La sua cattura è stata regolamentata 10 anni fa, in cambio di indennizzi pagati da tutti noi. Siccome però è prassi non rispettare le regole, per evitare che a qualcuno venisse in mente di cambiare idea, i pescatori si sono dati da fare per tempo e ad inizio stagione hanno bloccato i binari, una settimana dopo hanno incontrato l’On. Fini, e in 48 ore la Camera dei Deputati ha approvato un ordine del giorno con cui impegnava il governo, in sede comunitaria, ad attenuare le sanzioni per chi pesca con attrezzi illegali, ma con che faccia? dopo che la Commissione Europea ci ha richiamato perché non abbiamo abbastanza controlli e non applichiamo le sanzioni…
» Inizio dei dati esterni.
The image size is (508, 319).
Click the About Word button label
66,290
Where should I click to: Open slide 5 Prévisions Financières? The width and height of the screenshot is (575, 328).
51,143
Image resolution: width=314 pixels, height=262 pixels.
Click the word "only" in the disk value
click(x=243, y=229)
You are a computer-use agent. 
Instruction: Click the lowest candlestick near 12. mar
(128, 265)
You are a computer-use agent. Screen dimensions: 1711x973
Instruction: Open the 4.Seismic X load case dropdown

Secondo Report i nostri governi finora hanno praticamente coperto e agevolato una frode comunitaria ai danni dei contribuenti europei e dei pescatori onesti.
Il controllo in mare non può arginare alcun fenomeno di illegalità, almeno finché le sanzioni saranno inferiori ai ricavi, finché non si arriverà al sequestro della licenza, ci sarà sempre qualcuno che non si farà alcuno scrupoli.
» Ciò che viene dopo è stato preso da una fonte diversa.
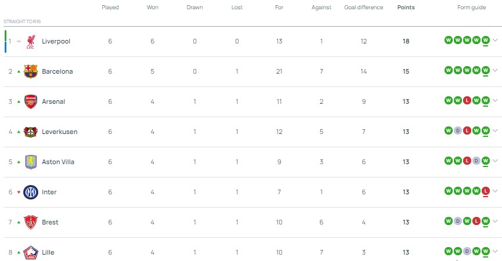
Task: Expand Arsenal's form guide chevron
Action: 495,101
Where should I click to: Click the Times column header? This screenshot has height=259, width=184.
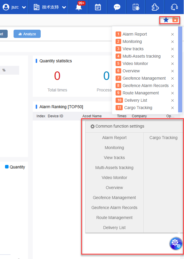(122, 116)
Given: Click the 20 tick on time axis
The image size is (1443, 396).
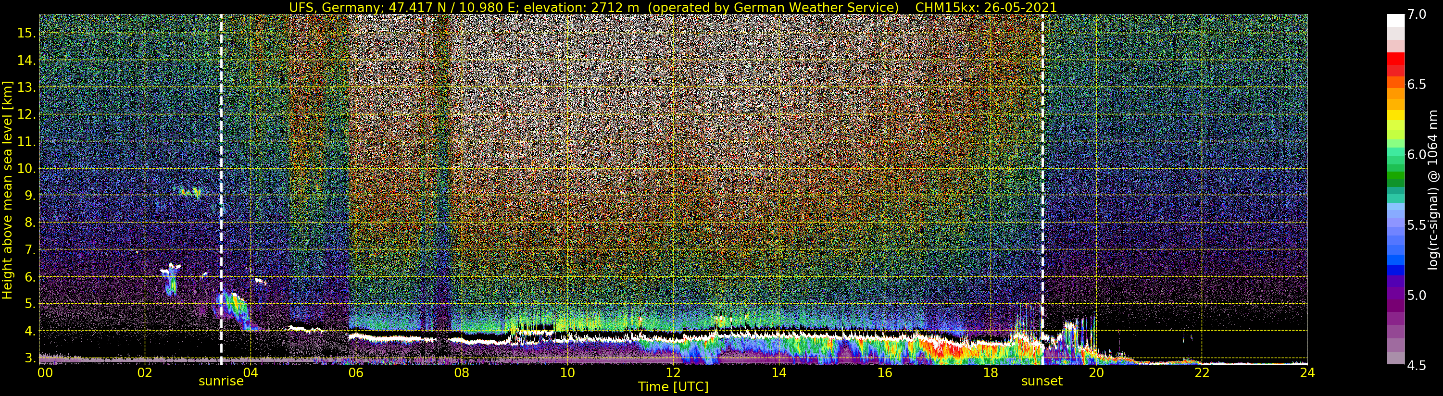Looking at the screenshot, I should pos(1096,372).
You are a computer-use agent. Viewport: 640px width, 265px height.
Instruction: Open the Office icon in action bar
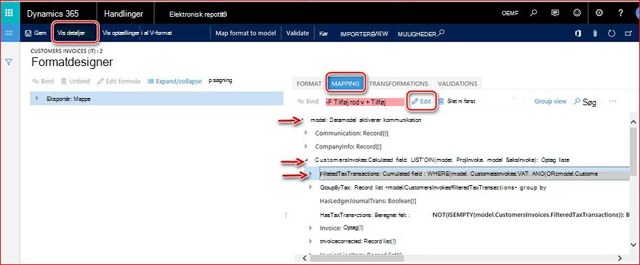[x=578, y=33]
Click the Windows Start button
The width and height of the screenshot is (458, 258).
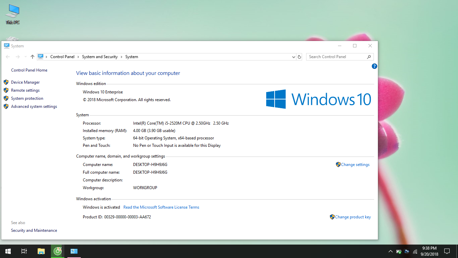(8, 251)

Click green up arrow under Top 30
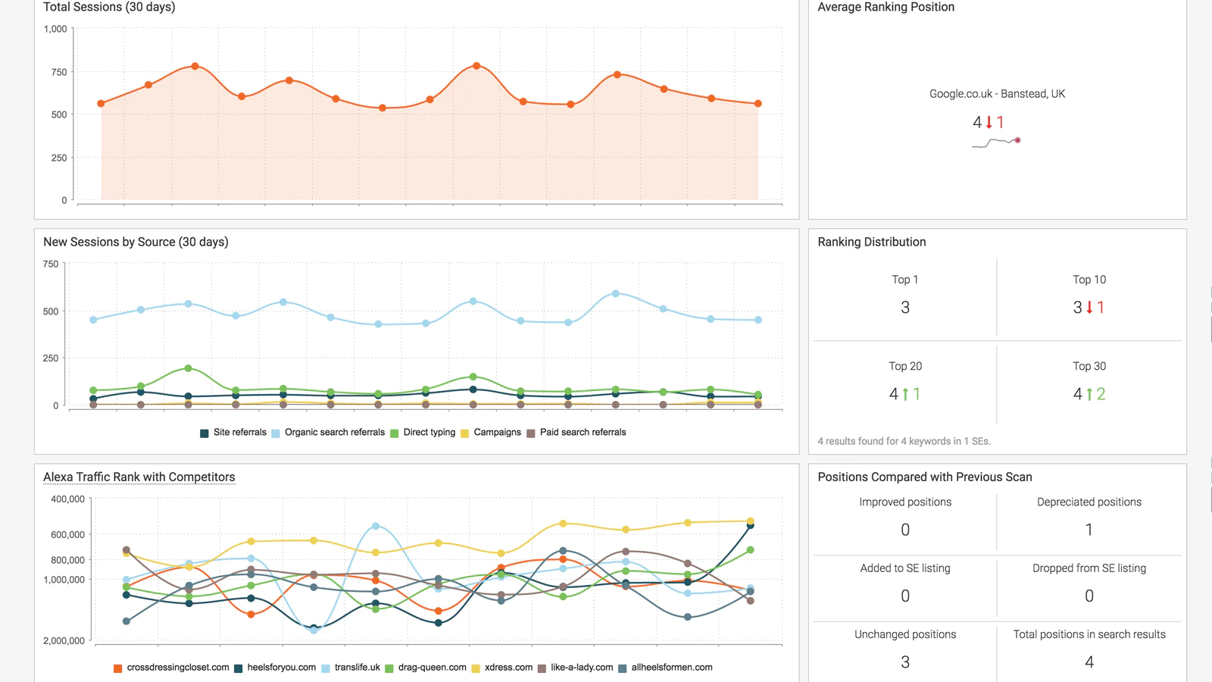click(x=1089, y=394)
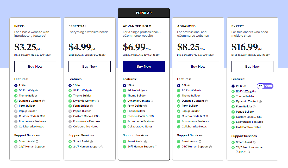Click the green check beside Expert Collaborative Notes
Screen dimensions: 288x168
(x=233, y=127)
Ma forse potremmo tornare ad avere un equilibrio se verranno gestiti come si deve i 424.342.854 euro che stanno per arrivare per “creare i presupposti per lo sviluppo sostenibile delle zone di pesca”.
A gestire i soldi saranno le Regioni ponendo dei limiti allo sfruttamento e poi facendo rispettare le regole, questo aiuterebbe la parte sana del settore, i pescatori onesti, che di solito sono anche quelli che urlano poco.
Continuo ad usare il condizionale… e per citare ancora una volta le parole dei giornalisti di Report “siccome bisogna pur vivere, siccome tutti tengono famiglia, il reato si perde in mare dove furbi e poveracci impoveriscono il patrimonio di tutti”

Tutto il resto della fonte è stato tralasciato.